Le décret de M. Trump, publié dans les premières heures de sa présidence, stipulait que les enfants nés aux États-Unis d’immigrants sans papiers ne seraient plus traités comme des citoyens. Le décret s’étendait également aux bébés de mères qui se trouvaient dans le pays légalement mais temporairement, comme des touristes, des étudiants universitaires ou des travailleurs temporaires.

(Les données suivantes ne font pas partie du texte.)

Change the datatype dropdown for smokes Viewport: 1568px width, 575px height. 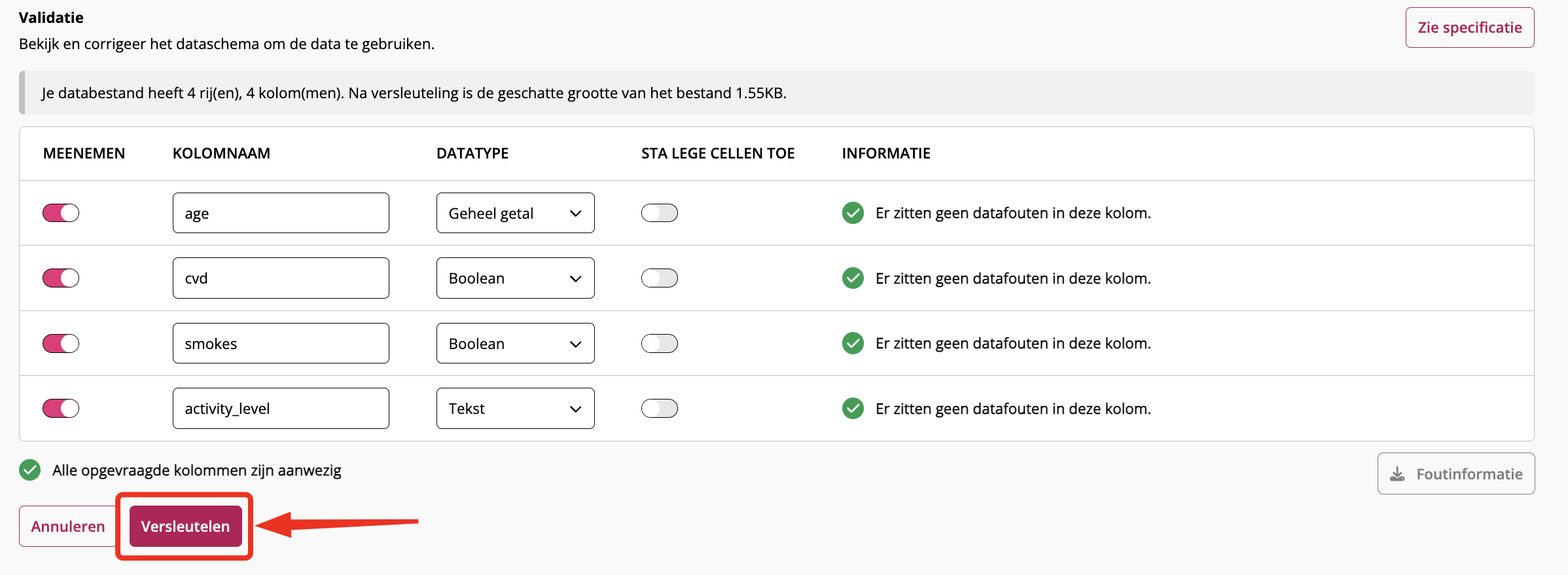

En réponse, 22 États, ainsi que des groupes d’activistes et des futures mères, ont intenté six actions en justice pour faire cesser cette prétendue ordonnance, arguant qu’elle viole le 14e amendement. La jurisprudence interprète depuis longtemps l’amendement – selon lequel « toutes les personnes nées ou naturalisées aux États-Unis, et soumises à la juridiction de ces États, sont des citoyens des États-Unis » – comme s’appliquant à tous les bébés nés aux États-Unis, à quelques exceptions près.

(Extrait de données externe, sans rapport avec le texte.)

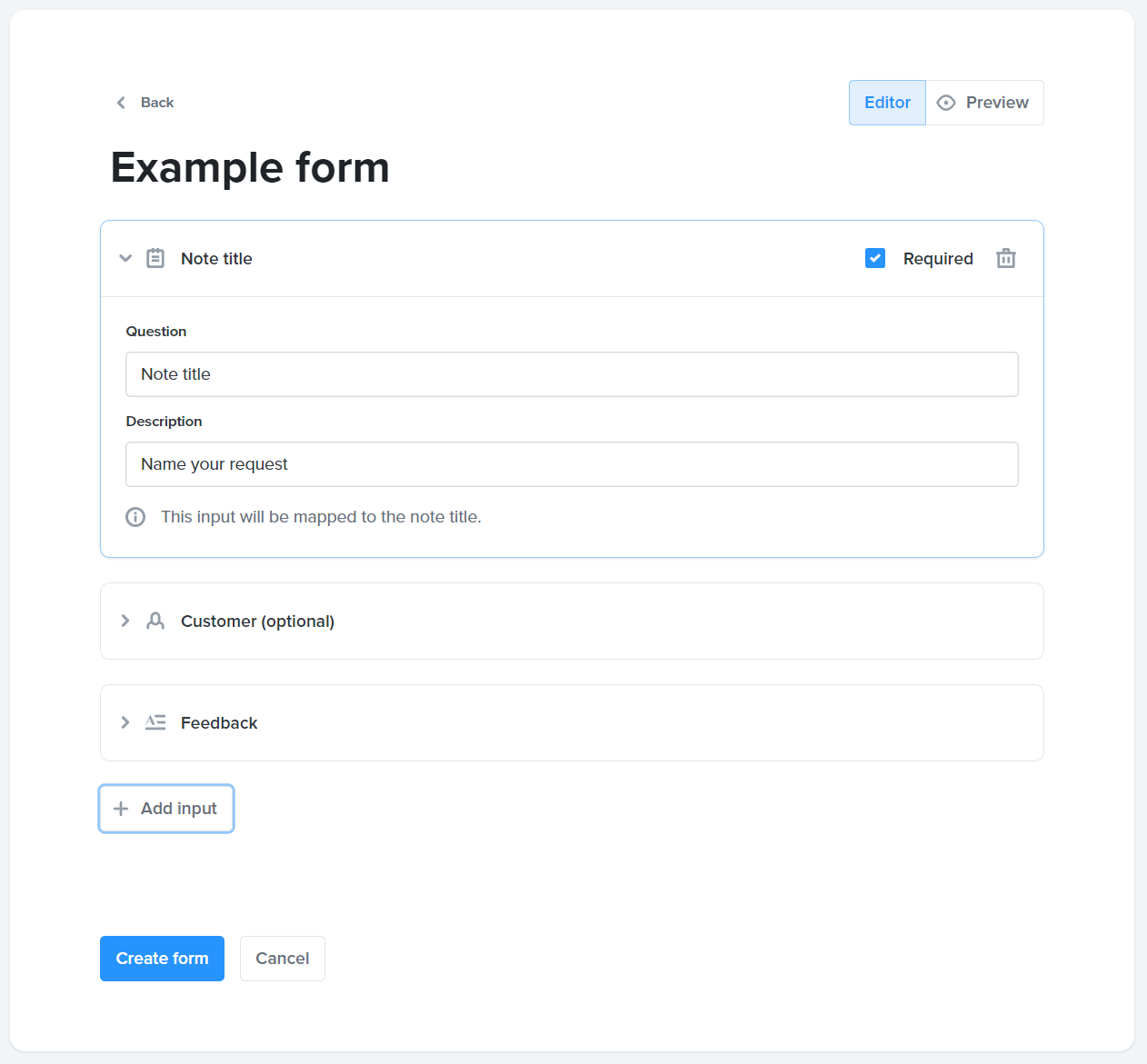
Task: Switch to the Preview tab
Action: pos(984,103)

Dans l’affaire portée devant le juge Coughenour du tribunal fédéral du district ouest de Washington, nommé à ce poste par le président Ronald Reagan, les procureurs généraux des États de Washington, de l’Illinois, de l’Oregon et de l’Arizona ont fait valoir que le décret de M. Trump priverait de droits et d’avantages plus de 150 000 enfants nés chaque année et en rendrait certains apatrides. Les États perdraient également le financement fédéral de divers programmes d’assistance.
Dans leurs mémoires, les États citent le témoignage de Walter Dellinger, alors procureur général adjoint. En 1995, M. Dellinger avait déclaré au Congrès qu’une loi limitant la citoyenneté par droit de naissance serait « anticonstitutionnelle à première vue » et que même un amendement constitutionnel « contredirait catégoriquement l’histoire constitutionnelle et les traditions constitutionnelles du pays ».
Les avocats du gouvernement fédéral ont fait valoir lors de l’audience qu’ils devraient avoir la possibilité de fournir un exposé plus complet au tribunal car le décret exécutif n’entrerait en vigueur que le mois prochain. Les États ont répondu que l’ordonnance de l’administration créait un fardeau immédiat pour eux, les obligeant à modifier les systèmes qui déterminent l’éligibilité aux programmes soutenus par le gouvernement fédéral, et que les naissances de nouveaux bébés seraient obscurcies.
Le juge Coughenour a catégoriquement donné raison aux États : « Je siège à ce tribunal depuis plus de quatre décennies », a-t-il déclaré. « Je ne me souviens pas d’un autre cas où la question posée était aussi claire que celle-ci. Il s’agit d’une ordonnance manifestement inconstitutionnelle. Où étaient les avocats lorsque cette décision a été prise ? »
Une action en justice fédérale distincte, intentée par 18 autres États et deux villes, est en cours d’examen dans le Massachusetts.